NOMI E COGNOMI - L'idea confusa del giornalismo
Di tutto rispetto le motivazione, un po' meno la sceneggiatura e la messa in scena. Nomi e Cognomi parte dal giustissimo tema dell'indipendenza dei giornalisti e chiedendosi solo dopo parecchi minuti in che modo si più essere davvero indipendenti, finisce per inciampare malamente in una serie di leggerezze, dovute forse alla scarsa conoscenza della materia, che minano dalle fondamenta questo film diretto da
Sebastiano Rizzo.
Camilla Cuparo, drammaturga, regista teatrale, cantautrice, pittrice, pianista e
sceneggiatrice, immagina e scrive per il suo film un mondo del giornalismo inesistente, utilizzando le evidenti carenze di conoscenza per portare avanti la storia.
Il direttore del giornale locale di una cittadina del sud, interpretato con professionalità da
Enrico Lo Verso, è alle prese con la malavita locale perché gli articoli del suo giornale "denunciano" il malaffare più dell'accettabile.
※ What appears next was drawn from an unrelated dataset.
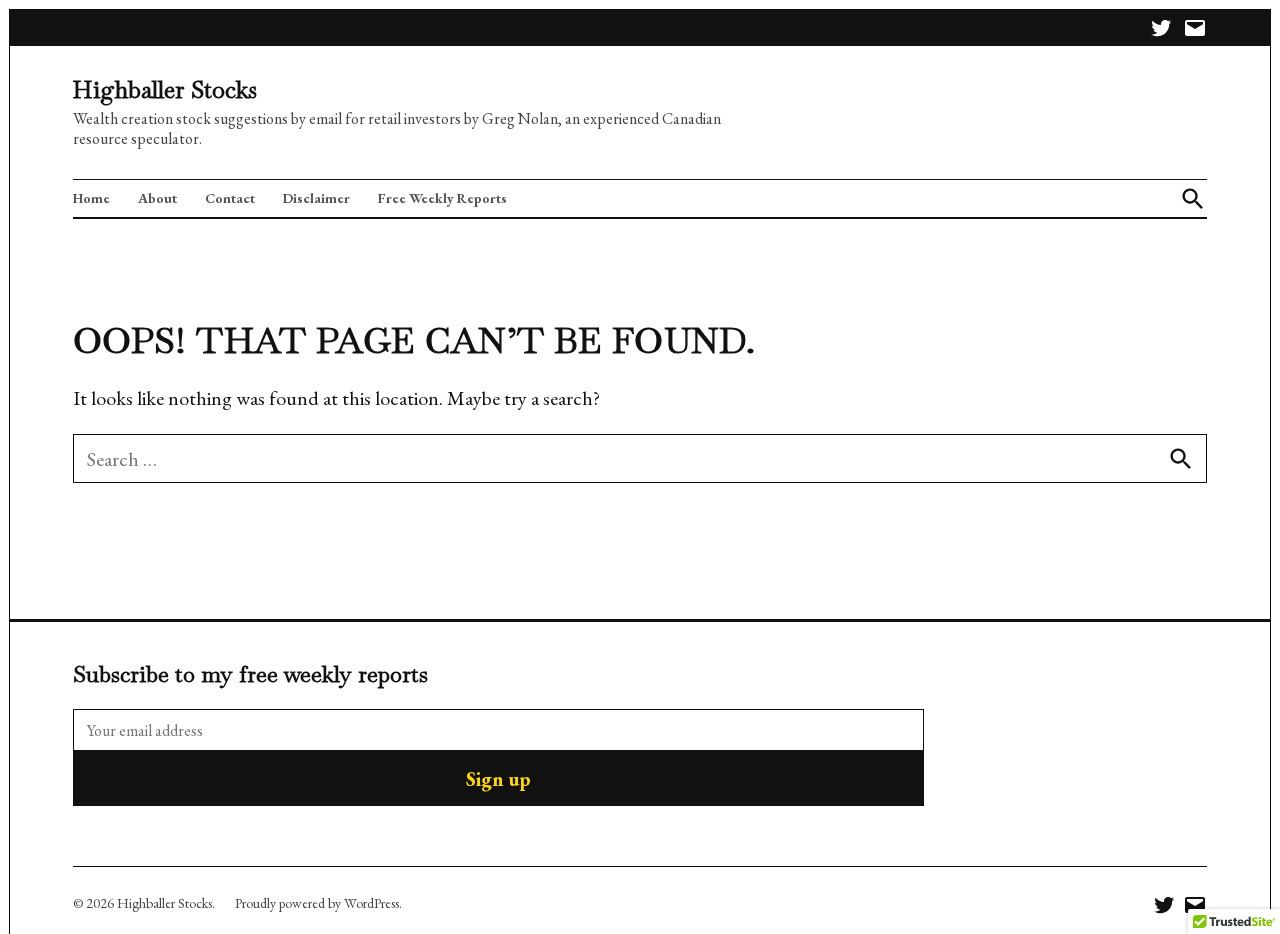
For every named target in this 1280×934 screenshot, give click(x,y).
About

E il suo editore è proprio tra i mafiosi colpiti dagli articoli.
Deve essere chiaro che un direttore è scelto dall'editore su una precisa linea editoriale (si chiama così e non linea direttoriale perché sia chiaro chi la decide) se il direttore scelto non rispetta questa linea e il volere della proprietà, viene meno a un vincolo di fiducia e, come spesso accade, viene immediatamente sostituito senza alcun tipo di ricaduta legale e senza doverlo minacciare o peggio.
Se l'editore è uno dei membri della mafia è evidente che la prima cosa che questi farà, sarà scegliere qualcuno abilissimo a ignorare il malaffare cittadino amante e sostenitore dello sport, della cultura e della cronaca nera. In "
Nomi e Cognomi" invece è come se
Totò Riina avesse scelto
Giuseppe Fava per dirigere il giornale di Palermo per poi "arrabbiarsi" se questi scrive male della mafia.
Su questo errore di base, per l'evidente, scarsa conoscenza dell'argomento (ops, anche nel film di ieri c'era lo stesso problema...) il film procede zoppicando fino al più probabile dei finali, confermando momento dopo momento che l'autrice della sceneggiatura non ha mai visto la redazione di un giornale. Tra retorica e sentito dire, redattori, familiari, poliziotti e nemici si muovono esattamente come in un film alimentando azioni, reazioni e dinamiche incongruenti, improbabili e soprattutto viste e riviste.